SciTech

Kingsford receives grant for genetic data searching research

Carl Kingsford, associate professor at Carnegie Mellon’s Lane Center for Computational Biology, will use his Moore Investigators in Data-Driven Discovery Award to research searching algorithms for genetic data. (credit: Carl Kingsford) Carl Kingsford, associate professor at Carnegie Mellon’s Lane Center for Computational Biology, will use his Moore Investigators in Data-Driven Discovery Award to research searching algorithms for genetic data. (credit: Carl Kingsford)

Millions of people use Google everyday to search and navigate through the Internet. Using smarter searching algorithms, finding a match based on a keyword or phrase has become faster and more efficient, even as the size of the Internet continues to grow. Similarly, with the growing collection of genetic data, computational biologists are striving to develop their own algorithms to overcome the challenge of efficiently using the data for advancements in biology and medicine.

In support of this research, the Gordon and Betty Moore Foundation has awarded Carl Kingsford, an associate professor at Carnegie Mellon’s Lane Center for Computational Biology, with one of its fourteen Moore Investigators in Data-Driven Discovery Awards. This five-year, $1.5 million grant will support Kingsford and his research team in their efforts to develop advanced algorithms for genetic data searching.

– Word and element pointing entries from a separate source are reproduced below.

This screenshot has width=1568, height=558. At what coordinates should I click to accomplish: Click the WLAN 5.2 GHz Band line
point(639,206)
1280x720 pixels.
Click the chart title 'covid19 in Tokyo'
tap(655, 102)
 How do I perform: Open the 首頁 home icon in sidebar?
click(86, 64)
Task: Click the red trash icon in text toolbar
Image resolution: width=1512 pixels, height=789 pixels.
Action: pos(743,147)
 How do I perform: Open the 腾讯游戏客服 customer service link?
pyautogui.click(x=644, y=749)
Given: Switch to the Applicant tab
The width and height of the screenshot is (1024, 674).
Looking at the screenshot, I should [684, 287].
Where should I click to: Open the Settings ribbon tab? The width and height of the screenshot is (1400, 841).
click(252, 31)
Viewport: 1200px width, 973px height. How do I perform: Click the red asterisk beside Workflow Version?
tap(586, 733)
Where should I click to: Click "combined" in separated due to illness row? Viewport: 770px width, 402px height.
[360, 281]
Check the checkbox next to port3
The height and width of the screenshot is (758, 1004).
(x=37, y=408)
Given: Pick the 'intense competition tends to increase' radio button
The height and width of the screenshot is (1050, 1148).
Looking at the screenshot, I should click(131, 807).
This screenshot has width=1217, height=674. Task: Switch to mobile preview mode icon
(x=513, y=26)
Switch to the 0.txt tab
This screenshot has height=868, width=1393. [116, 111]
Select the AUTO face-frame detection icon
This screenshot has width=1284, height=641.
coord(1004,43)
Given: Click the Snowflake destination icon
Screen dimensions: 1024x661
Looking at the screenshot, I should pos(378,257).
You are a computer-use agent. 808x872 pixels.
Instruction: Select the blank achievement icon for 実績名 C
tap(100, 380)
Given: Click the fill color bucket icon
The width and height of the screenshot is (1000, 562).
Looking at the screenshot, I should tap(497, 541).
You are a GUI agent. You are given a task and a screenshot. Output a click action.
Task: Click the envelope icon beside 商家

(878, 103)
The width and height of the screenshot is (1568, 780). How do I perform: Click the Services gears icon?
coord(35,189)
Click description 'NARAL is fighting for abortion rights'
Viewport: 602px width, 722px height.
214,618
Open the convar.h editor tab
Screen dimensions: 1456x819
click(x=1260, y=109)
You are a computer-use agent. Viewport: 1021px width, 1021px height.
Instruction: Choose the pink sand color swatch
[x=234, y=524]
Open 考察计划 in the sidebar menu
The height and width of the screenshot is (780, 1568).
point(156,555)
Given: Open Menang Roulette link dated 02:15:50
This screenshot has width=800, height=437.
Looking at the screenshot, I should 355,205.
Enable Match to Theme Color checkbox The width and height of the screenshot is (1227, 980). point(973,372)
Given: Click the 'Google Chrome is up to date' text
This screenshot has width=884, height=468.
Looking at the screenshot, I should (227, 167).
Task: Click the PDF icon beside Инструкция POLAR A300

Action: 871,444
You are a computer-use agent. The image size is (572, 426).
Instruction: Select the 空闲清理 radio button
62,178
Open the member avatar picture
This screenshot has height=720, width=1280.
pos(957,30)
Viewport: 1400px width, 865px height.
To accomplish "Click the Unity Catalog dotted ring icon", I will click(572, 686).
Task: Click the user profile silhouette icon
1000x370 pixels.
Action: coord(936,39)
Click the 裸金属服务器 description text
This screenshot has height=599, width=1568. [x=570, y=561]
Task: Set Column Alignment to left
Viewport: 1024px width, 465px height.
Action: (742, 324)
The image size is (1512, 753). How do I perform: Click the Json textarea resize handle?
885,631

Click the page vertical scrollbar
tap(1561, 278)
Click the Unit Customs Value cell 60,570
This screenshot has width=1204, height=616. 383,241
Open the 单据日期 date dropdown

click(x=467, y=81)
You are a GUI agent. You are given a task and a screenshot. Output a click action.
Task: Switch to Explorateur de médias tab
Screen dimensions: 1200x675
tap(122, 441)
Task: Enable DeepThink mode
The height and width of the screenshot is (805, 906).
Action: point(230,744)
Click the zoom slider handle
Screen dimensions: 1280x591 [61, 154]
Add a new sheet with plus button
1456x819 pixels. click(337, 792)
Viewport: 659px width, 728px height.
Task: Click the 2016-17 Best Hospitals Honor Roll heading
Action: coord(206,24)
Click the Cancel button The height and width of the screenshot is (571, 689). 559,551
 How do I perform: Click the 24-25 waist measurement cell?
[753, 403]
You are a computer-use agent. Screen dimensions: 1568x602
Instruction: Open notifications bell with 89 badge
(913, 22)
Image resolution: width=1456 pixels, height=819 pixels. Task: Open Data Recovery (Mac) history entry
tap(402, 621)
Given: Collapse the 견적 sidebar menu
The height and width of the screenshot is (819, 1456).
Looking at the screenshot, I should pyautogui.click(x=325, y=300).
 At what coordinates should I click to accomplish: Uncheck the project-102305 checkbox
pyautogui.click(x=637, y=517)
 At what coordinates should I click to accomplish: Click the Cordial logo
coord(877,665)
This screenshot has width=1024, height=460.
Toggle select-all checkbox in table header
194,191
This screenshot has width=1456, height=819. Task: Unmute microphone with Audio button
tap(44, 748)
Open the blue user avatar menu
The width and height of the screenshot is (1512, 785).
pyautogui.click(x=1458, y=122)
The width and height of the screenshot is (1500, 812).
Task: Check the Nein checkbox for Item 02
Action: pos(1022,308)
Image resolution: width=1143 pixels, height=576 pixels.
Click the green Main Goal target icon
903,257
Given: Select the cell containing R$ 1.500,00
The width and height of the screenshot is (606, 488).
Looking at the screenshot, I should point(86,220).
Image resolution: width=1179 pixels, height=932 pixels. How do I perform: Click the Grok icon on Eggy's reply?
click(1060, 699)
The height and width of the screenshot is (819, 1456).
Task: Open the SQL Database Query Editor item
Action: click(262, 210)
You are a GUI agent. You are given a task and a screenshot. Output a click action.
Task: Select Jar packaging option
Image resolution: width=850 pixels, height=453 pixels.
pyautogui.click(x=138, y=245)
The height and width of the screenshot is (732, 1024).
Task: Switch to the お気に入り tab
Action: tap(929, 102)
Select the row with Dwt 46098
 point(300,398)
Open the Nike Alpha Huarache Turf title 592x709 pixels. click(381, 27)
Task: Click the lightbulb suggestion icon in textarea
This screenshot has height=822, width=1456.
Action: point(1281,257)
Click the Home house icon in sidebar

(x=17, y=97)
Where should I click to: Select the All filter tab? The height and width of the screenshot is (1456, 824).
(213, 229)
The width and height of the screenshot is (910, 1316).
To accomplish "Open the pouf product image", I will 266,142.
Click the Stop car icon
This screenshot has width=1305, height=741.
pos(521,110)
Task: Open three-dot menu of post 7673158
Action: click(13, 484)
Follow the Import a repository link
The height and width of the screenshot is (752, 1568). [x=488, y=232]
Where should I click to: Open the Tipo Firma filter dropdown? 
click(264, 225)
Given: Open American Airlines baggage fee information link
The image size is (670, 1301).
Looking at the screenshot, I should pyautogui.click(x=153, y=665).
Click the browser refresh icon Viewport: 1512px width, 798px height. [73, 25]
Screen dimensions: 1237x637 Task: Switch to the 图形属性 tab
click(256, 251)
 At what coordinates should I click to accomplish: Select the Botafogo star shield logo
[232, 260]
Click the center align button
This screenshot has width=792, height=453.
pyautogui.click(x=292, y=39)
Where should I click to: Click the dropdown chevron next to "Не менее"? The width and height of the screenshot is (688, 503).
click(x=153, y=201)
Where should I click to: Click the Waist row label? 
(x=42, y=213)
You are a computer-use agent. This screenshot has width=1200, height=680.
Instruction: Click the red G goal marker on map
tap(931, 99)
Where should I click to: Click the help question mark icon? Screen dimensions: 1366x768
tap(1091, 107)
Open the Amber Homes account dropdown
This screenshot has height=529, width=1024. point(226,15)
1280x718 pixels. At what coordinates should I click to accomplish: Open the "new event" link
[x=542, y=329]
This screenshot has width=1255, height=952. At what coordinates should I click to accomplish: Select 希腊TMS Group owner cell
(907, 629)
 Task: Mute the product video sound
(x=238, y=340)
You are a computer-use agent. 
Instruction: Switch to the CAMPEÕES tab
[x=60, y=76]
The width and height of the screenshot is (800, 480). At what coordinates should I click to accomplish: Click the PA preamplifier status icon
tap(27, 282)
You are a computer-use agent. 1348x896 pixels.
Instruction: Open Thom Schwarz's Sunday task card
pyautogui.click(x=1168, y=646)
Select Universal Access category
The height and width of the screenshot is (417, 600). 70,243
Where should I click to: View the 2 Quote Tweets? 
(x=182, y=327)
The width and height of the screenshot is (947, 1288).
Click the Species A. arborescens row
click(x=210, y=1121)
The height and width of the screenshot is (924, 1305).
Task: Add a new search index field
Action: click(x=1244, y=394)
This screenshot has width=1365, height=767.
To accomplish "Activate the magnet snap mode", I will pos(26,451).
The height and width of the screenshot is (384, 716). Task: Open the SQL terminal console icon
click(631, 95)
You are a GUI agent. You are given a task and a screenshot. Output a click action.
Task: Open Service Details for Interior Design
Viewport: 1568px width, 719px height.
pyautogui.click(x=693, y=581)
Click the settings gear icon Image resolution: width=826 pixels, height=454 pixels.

The past few decades have seen a burst in the available genomic data with improvements in biological techniques and increased interest in understanding biology from a genomic perspective. A large amount of this interest can be seen in the National Center for Biotechnology Information (NCBI). Kingsford explained that the Moore award was given with the mission of “finding new uses for existing large datasets to use the data in ways that those who collected the data may not have expected.”

Genomic data exists primarily as sequences of four different letters that represent the four different base pairs in a DNA or RNA nucleic acid molecule. It is now understood that the specific sequence of letters is key to biological function. These searching algorithms have to be able to take a sequence of letters of varying size, and search through a massive database for another similar sequence.

Kingsford says that many ask, “Why not just ‘Google’ it?” However, he explained that searching for a string of words is completely different from searching through biological data. First off, there are many types of data, from DNA sequences to high throughput RNA sequence data, and each must utilize different techniques to match sequences. Furthermore, exact matches are rare, so sequences are compared based on their similarity to see if they can be related to having the same function in an organism.

For biologists, this information is extremely important. For example, experiments that analyze a biological function or a disease may identify that a sequence of DNA is highly expressed. In order to identify the function of this sequence and the biological role it plays, biologists need the ability to compare the sequence to those with known functions in the database.

Currently, Kingsford’s group is working to develop a unique method of building a database that will make it easier to search through gene expression data. Kingsford explained that each sequence is first broken into smaller fragments of size k called k-mers. The k-mers are then stored in structures called bloom filters which are essentially subsets of all the possible k-mers. These bloom filters are then used to construct a tree where the roots extending from any point of the tree will contain all the k-mers at that point. Thus, when searching for a match, instead of searching through all the sequences and comparing similarities, this approach quickly identifies where in the database the matching sequences exist by finding the number of matching k-mers.

Kingsford explained that improvements in searching and utilizing genomic data will help reduce the number of experiments biologists will have to conduct, and help speed up the rate of discovery.

Kingsford’s open-source project, Sailfish, was recently shown to drastically improve the time it takes to analyze gene expression data. The Data-Driven Discovery Award strongly supports those who have experience and success in this field, and open source projects. Kingsford and his team will continue to utilize the funding to develop smarter techniques, in order to aid advances in biological research.